Quand un régime de retraite municipal est déficitaire, ce sont les contribuables municipaux qui sont entièrement responsables de le renflouer, par le truchement de la ville, dans presque tous les cas. Cet hiver, le gouvernement Marois a présenté un projet de loi pour amener les villes et leurs syndicats à négocier en vue de partager le fardeau des sacrifices à faire pour les renflouer. Si les parties ne parvenaient pas à s’entendre après un an, une procédure d’arbitrage s’enclencherait. Celle-ci pourrait donner lieu à une hausse des taxes municipales, à une hausse des cotisations des employés, à une désindexation de la rente versée aux retraités ou à une combinaison de ces trois moyens.

En mars, les syndicats d’employés municipaux ont amorcé une campagne visant notamment à décourager le gouvernement ‑ tant l’ancien que le nouveau ‑ d’imposer une limite sur la durée de cette négociation.

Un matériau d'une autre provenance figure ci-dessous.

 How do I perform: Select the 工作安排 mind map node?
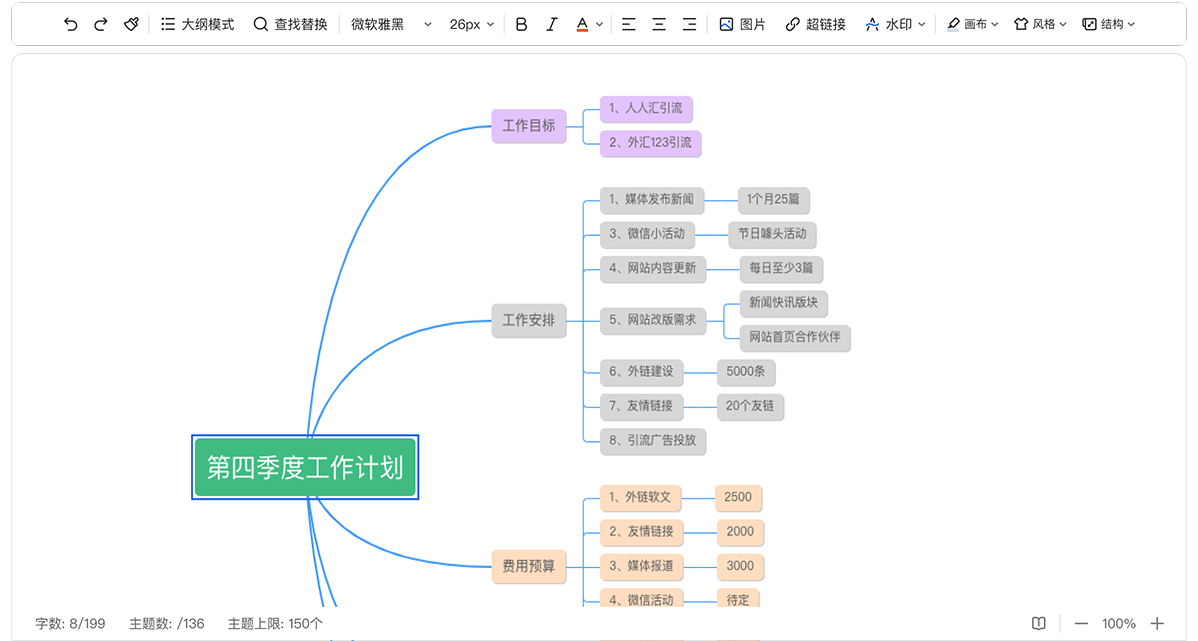(528, 321)
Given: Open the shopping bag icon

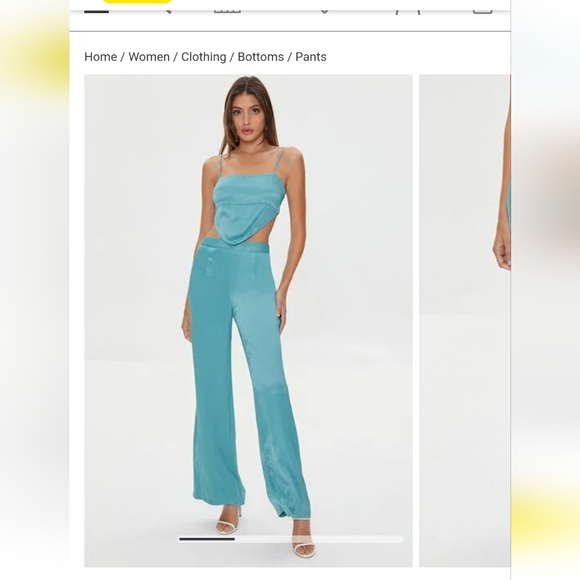Looking at the screenshot, I should 483,10.
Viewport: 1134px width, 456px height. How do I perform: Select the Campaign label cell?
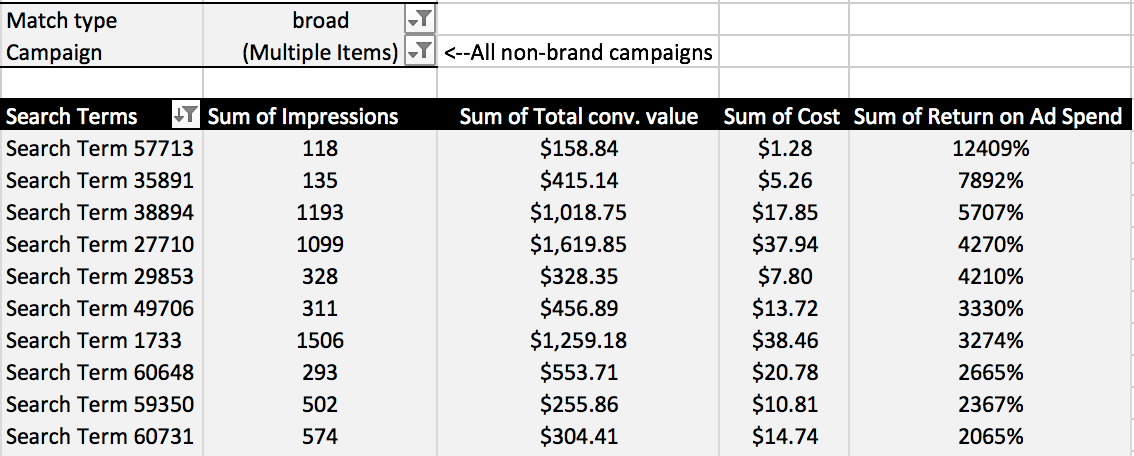(x=102, y=52)
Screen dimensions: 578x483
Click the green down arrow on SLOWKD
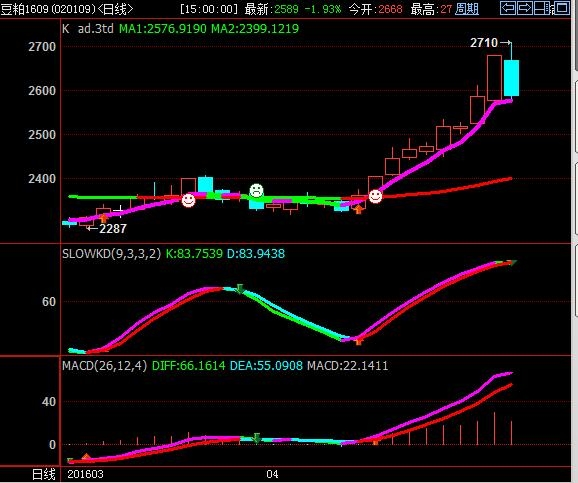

Un déficit de régime de retraite, c’est un peu comme la dette publique : ceux qui en ont profité essaient de retarder indéfiniment le moment auquel on s’attaque sérieusement au problème.  On les comprend : impossible pour les participants aux régimes et les retraités de gagner quoi que ce soit; leur choix est de perdre maintenant ou perdre plus tard. Chaque année passée à « étudier le problème », à « attendre une embellie» ou à « négocier un compromis » représente un sursis durant lequel les participants et les retraités sont exemptés du fardeau de contribuer à la résolution du problème.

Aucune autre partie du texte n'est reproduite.